Discover more from Write More, Be Less Careful
"Becoming a caregiver breaks open your brain in brand new ways."
bestselling author and podcaster Jo Piazza on becoming "painfully efficient" in her creative life after having kids
Hello there! This is a good creatures interview, a series that explores the intersection of caregiving and creative practice. I’m so excited to showcase people doing lots of kinds of caregiving—people caring for kids or pets or other family members and/or caring for space through gardening or community work or activism—and lots of kinds of creative work.
If you know (or are!) a good creature whose work we should feature, send me an email—you can just reply to this newsletter.
Today’s interview is with Jo Piazza, author of The Sicilian Inheritance, We Are Not Like Them, You Were Always Mine, Charlotte Walsh Likes to Win, The Knockoff, and How to Be Married. I met Jo after she led a really fun conversation with Minna Dubin for Minna’s Philadelphia launch of Mom Rage. (And let me tell you, the moms in that book signing line! Some of the smartest, funniest women I’ve met in a long time!) In addition to being a wildly prolific novelist and podcaster, Jo writes a great newsletter, Over the Influence, about writing, parenting, travel, social media, and more. (She’s currently serializing a #TRADWIFE Thriller, if that’s your jam.)

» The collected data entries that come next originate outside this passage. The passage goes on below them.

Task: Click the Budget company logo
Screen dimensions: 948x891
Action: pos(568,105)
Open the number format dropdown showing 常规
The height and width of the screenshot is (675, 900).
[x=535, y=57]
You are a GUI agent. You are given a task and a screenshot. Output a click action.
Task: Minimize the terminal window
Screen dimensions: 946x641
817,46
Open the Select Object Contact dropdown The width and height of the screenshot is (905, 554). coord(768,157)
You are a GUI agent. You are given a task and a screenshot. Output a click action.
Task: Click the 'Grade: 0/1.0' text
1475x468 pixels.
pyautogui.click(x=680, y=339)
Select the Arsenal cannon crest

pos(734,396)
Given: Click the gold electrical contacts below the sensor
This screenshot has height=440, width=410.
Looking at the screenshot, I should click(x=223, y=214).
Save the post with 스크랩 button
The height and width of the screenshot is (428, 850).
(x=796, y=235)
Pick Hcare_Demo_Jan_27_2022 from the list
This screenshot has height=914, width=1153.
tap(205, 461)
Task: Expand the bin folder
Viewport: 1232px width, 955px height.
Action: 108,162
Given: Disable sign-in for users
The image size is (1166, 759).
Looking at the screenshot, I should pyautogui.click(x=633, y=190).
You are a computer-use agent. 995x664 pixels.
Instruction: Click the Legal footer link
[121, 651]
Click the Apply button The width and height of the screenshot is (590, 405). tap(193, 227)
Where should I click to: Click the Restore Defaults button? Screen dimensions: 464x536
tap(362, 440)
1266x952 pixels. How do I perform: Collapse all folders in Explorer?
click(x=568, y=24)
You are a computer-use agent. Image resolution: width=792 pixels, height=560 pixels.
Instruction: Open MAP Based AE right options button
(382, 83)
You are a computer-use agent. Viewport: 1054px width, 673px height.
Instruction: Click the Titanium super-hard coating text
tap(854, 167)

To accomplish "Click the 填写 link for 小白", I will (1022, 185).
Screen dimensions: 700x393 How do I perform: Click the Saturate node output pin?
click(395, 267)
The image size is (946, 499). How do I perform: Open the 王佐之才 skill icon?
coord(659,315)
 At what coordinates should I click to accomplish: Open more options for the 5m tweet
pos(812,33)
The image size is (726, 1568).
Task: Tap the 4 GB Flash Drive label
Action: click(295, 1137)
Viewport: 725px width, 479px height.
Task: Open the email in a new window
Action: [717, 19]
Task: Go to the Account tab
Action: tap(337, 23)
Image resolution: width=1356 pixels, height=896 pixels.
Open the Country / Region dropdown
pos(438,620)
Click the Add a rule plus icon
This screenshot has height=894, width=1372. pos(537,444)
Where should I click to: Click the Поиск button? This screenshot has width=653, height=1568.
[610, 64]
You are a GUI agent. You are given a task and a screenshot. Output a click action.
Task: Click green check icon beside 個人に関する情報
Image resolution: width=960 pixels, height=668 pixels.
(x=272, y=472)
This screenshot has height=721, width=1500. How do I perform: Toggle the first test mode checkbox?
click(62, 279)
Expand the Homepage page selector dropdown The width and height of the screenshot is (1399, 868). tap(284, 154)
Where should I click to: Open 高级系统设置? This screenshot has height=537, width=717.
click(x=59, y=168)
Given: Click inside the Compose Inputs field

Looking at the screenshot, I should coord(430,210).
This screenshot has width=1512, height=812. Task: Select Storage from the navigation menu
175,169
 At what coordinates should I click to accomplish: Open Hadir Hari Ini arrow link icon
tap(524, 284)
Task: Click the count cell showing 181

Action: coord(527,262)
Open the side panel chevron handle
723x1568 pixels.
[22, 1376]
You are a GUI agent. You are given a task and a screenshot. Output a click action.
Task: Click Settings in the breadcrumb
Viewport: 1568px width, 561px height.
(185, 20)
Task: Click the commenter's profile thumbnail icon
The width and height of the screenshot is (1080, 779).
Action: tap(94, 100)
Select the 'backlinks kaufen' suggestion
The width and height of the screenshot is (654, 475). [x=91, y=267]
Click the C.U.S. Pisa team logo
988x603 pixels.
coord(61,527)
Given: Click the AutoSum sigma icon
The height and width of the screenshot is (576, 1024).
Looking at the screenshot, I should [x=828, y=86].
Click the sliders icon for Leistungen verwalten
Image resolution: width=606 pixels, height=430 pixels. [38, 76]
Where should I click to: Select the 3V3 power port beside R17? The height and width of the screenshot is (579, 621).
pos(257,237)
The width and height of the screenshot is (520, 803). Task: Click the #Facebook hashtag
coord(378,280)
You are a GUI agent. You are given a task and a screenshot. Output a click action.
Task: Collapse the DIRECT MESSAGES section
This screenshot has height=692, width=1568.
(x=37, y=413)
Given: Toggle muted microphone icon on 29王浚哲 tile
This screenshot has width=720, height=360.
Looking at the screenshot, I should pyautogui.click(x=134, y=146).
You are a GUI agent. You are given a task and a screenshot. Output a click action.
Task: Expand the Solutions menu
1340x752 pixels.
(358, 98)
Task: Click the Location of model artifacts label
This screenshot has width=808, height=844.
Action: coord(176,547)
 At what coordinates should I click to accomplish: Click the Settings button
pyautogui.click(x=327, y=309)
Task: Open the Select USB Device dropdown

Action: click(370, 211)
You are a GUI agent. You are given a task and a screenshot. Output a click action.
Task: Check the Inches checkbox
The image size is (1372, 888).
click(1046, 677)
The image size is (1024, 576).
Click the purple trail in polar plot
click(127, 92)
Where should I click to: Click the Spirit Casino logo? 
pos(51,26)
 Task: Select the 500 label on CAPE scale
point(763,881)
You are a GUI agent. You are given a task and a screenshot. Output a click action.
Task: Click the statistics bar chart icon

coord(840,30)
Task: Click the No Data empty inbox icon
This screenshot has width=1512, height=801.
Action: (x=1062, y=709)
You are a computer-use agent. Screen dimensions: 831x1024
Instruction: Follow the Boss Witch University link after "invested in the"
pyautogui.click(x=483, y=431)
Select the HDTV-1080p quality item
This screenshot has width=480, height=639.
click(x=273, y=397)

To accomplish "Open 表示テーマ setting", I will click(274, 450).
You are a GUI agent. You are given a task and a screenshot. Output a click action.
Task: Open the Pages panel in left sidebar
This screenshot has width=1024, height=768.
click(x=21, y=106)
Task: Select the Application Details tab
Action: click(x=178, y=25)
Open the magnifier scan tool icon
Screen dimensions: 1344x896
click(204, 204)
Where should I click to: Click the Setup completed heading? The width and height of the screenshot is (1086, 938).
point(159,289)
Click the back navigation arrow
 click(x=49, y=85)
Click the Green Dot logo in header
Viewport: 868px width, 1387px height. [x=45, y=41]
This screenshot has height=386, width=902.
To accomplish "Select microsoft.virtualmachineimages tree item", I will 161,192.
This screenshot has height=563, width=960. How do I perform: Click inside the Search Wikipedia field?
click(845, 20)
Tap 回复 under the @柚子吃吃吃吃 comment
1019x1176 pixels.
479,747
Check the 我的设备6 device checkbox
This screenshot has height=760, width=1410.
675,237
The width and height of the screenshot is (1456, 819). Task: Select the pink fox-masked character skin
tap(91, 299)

Below we talk about how writing and parenting maybe makes you into a cyborg and why she refuses to give up travel.
Who do you care for?
Three kids, 6, 4 and 1. My husband. My mom lives about 45 minutes away and her health is getting worse.
What kind of creative work do you do?
I write books (my latest is The Sicilian Inheritance) and make three podcasts, Under the Influence, Too Much Money, and Committed.
What’s changed in your creative life since becoming a caregiver?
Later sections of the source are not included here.